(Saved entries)

■ ■ ■ ■

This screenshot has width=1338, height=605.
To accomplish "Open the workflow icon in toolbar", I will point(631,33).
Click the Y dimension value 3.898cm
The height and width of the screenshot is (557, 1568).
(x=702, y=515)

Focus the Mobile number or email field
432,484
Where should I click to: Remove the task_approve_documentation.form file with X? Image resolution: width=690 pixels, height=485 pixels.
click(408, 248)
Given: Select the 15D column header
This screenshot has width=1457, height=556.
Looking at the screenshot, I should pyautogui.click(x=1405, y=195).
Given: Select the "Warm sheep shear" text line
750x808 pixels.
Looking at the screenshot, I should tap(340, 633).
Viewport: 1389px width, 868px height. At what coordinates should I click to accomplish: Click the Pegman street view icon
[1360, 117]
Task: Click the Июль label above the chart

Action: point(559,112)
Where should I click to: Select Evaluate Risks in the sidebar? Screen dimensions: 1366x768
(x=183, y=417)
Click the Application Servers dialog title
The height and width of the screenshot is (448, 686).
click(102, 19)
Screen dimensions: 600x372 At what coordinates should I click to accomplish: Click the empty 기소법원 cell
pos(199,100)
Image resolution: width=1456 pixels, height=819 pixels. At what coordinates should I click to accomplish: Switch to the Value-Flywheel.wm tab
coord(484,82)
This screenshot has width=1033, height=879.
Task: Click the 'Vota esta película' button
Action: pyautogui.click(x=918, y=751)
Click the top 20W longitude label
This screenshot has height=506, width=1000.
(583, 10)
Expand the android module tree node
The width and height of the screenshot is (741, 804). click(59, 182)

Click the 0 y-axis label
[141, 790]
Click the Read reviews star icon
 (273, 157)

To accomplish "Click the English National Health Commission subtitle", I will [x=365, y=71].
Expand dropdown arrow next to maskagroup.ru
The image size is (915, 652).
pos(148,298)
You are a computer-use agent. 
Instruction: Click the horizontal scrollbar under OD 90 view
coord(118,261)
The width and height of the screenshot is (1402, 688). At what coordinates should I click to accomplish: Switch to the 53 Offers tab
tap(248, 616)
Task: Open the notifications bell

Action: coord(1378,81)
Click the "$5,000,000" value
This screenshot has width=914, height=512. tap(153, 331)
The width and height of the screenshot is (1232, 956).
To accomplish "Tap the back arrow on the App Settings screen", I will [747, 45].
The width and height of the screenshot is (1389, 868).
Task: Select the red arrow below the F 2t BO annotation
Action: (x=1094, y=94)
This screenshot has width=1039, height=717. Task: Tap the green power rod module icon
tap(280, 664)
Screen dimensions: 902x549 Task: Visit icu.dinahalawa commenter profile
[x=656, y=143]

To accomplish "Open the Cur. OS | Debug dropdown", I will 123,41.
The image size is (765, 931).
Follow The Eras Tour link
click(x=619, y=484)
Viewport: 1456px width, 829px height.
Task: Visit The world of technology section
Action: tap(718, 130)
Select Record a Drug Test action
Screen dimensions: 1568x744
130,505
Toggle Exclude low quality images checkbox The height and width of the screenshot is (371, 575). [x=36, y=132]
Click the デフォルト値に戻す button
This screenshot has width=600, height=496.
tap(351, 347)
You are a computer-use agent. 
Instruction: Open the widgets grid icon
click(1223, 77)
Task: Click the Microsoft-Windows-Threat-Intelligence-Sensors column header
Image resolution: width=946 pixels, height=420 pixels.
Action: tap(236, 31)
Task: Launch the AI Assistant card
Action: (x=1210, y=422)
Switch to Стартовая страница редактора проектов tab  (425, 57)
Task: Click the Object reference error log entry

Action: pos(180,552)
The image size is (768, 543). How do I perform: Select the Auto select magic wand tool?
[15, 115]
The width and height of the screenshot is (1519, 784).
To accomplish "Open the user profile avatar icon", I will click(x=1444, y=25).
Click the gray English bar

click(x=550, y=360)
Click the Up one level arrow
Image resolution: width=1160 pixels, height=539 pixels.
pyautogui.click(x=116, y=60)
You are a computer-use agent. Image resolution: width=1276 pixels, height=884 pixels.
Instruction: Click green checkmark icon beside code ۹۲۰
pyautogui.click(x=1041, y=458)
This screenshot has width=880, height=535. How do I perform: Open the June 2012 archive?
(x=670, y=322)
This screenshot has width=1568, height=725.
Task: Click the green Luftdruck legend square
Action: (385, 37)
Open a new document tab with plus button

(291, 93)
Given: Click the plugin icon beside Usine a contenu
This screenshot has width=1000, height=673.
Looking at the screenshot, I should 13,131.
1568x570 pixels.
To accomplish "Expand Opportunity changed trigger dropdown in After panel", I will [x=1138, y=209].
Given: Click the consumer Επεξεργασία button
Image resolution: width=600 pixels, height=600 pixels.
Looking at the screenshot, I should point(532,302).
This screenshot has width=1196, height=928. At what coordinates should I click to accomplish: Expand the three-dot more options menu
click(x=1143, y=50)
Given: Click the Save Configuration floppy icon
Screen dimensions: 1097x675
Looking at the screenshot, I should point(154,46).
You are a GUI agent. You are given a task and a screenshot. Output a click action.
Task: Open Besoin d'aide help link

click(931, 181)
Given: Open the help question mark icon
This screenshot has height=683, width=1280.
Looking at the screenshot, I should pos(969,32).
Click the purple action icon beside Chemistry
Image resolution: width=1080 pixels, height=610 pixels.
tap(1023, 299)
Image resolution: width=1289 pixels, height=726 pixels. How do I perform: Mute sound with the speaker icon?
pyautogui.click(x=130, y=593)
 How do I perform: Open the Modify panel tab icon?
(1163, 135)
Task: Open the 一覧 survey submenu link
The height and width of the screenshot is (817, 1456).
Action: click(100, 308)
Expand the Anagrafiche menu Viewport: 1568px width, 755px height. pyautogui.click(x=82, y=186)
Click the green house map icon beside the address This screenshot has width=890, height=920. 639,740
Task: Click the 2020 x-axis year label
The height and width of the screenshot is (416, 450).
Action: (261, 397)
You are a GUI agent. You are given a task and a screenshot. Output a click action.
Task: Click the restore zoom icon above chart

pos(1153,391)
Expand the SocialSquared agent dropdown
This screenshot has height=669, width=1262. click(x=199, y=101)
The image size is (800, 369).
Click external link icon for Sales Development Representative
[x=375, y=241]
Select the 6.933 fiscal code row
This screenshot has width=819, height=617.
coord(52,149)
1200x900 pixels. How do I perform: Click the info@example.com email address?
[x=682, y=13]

■ ■ ■ ■

ACTIVITY:
Every entry above needs to be written out again exactly.

TASK SOLUTION:
This screenshot has width=1338, height=605.
To accomplish "Open the workflow icon in toolbar", I will point(631,33).
Click the Y dimension value 3.898cm
The height and width of the screenshot is (557, 1568).
(x=702, y=515)

Focus the Mobile number or email field
432,484
Where should I click to: Remove the task_approve_documentation.form file with X? Image resolution: width=690 pixels, height=485 pixels.
click(408, 248)
Given: Select the 15D column header
This screenshot has width=1457, height=556.
Looking at the screenshot, I should pyautogui.click(x=1405, y=195).
Given: Select the "Warm sheep shear" text line
750x808 pixels.
Looking at the screenshot, I should tap(340, 633).
Viewport: 1389px width, 868px height. At what coordinates should I click to accomplish: Click the Pegman street view icon
[1360, 117]
Task: Click the Июль label above the chart

Action: point(559,112)
Where should I click to: Select Evaluate Risks in the sidebar? Screen dimensions: 1366x768
(x=183, y=417)
Click the Application Servers dialog title
The height and width of the screenshot is (448, 686).
click(102, 19)
Screen dimensions: 600x372 At what coordinates should I click to accomplish: Click the empty 기소법원 cell
pos(199,100)
Image resolution: width=1456 pixels, height=819 pixels. At what coordinates should I click to accomplish: Switch to the Value-Flywheel.wm tab
coord(484,82)
This screenshot has width=1033, height=879.
Task: Click the 'Vota esta película' button
Action: pyautogui.click(x=918, y=751)
Click the top 20W longitude label
This screenshot has height=506, width=1000.
(583, 10)
Expand the android module tree node
The width and height of the screenshot is (741, 804). click(59, 182)

Click the 0 y-axis label
[141, 790]
Click the Read reviews star icon
 (273, 157)

To accomplish "Click the English National Health Commission subtitle", I will [x=365, y=71].
Expand dropdown arrow next to maskagroup.ru
The image size is (915, 652).
pos(148,298)
You are a computer-use agent. 
Instruction: Click the horizontal scrollbar under OD 90 view
coord(118,261)
The width and height of the screenshot is (1402, 688). At what coordinates should I click to accomplish: Switch to the 53 Offers tab
tap(248, 616)
Task: Open the notifications bell

Action: coord(1378,81)
Click the "$5,000,000" value
This screenshot has width=914, height=512. tap(153, 331)
The width and height of the screenshot is (1232, 956).
To accomplish "Tap the back arrow on the App Settings screen", I will [747, 45].
The width and height of the screenshot is (1389, 868).
Task: Select the red arrow below the F 2t BO annotation
Action: (x=1094, y=94)
This screenshot has width=1039, height=717. Task: Tap the green power rod module icon
tap(280, 664)
Screen dimensions: 902x549 Task: Visit icu.dinahalawa commenter profile
[x=656, y=143]

To accomplish "Open the Cur. OS | Debug dropdown", I will 123,41.
The image size is (765, 931).
Follow The Eras Tour link
click(x=619, y=484)
Viewport: 1456px width, 829px height.
Task: Visit The world of technology section
Action: tap(718, 130)
Select Record a Drug Test action
Screen dimensions: 1568x744
130,505
Toggle Exclude low quality images checkbox The height and width of the screenshot is (371, 575). [x=36, y=132]
Click the デフォルト値に戻す button
This screenshot has width=600, height=496.
tap(351, 347)
You are a computer-use agent. 
Instruction: Open the widgets grid icon
click(1223, 77)
Task: Click the Microsoft-Windows-Threat-Intelligence-Sensors column header
Image resolution: width=946 pixels, height=420 pixels.
Action: tap(236, 31)
Task: Launch the AI Assistant card
Action: (x=1210, y=422)
Switch to Стартовая страница редактора проектов tab  (425, 57)
Task: Click the Object reference error log entry

Action: pos(180,552)
The image size is (768, 543). How do I perform: Select the Auto select magic wand tool?
[15, 115]
The width and height of the screenshot is (1519, 784).
To accomplish "Open the user profile avatar icon", I will click(x=1444, y=25).
Click the gray English bar

click(x=550, y=360)
Click the Up one level arrow
Image resolution: width=1160 pixels, height=539 pixels.
pyautogui.click(x=116, y=60)
You are a computer-use agent. Image resolution: width=1276 pixels, height=884 pixels.
Instruction: Click green checkmark icon beside code ۹۲۰
pyautogui.click(x=1041, y=458)
This screenshot has width=880, height=535. How do I perform: Open the June 2012 archive?
(x=670, y=322)
This screenshot has width=1568, height=725.
Task: Click the green Luftdruck legend square
Action: (385, 37)
Open a new document tab with plus button

(291, 93)
Given: Click the plugin icon beside Usine a contenu
This screenshot has width=1000, height=673.
Looking at the screenshot, I should 13,131.
1568x570 pixels.
To accomplish "Expand Opportunity changed trigger dropdown in After panel", I will [x=1138, y=209].
Given: Click the consumer Επεξεργασία button
Image resolution: width=600 pixels, height=600 pixels.
Looking at the screenshot, I should point(532,302).
This screenshot has width=1196, height=928. At what coordinates should I click to accomplish: Expand the three-dot more options menu
click(x=1143, y=50)
Given: Click the Save Configuration floppy icon
Screen dimensions: 1097x675
Looking at the screenshot, I should point(154,46).
You are a GUI agent. You are given a task and a screenshot. Output a click action.
Task: Open Besoin d'aide help link

click(931, 181)
Given: Open the help question mark icon
This screenshot has height=683, width=1280.
Looking at the screenshot, I should pos(969,32).
Click the purple action icon beside Chemistry
Image resolution: width=1080 pixels, height=610 pixels.
tap(1023, 299)
Image resolution: width=1289 pixels, height=726 pixels. How do I perform: Mute sound with the speaker icon?
pyautogui.click(x=130, y=593)
 How do I perform: Open the Modify panel tab icon?
(1163, 135)
Task: Open the 一覧 survey submenu link
The height and width of the screenshot is (817, 1456).
Action: click(100, 308)
Expand the Anagrafiche menu Viewport: 1568px width, 755px height. pyautogui.click(x=82, y=186)
Click the green house map icon beside the address This screenshot has width=890, height=920. 639,740
Task: Click the 2020 x-axis year label
The height and width of the screenshot is (416, 450).
Action: (261, 397)
You are a GUI agent. You are given a task and a screenshot. Output a click action.
Task: Click the restore zoom icon above chart

pos(1153,391)
Expand the SocialSquared agent dropdown
This screenshot has height=669, width=1262. click(x=199, y=101)
The image size is (800, 369).
Click external link icon for Sales Development Representative
[x=375, y=241]
Select the 6.933 fiscal code row
This screenshot has width=819, height=617.
coord(52,149)
1200x900 pixels. How do I perform: Click the info@example.com email address?
[x=682, y=13]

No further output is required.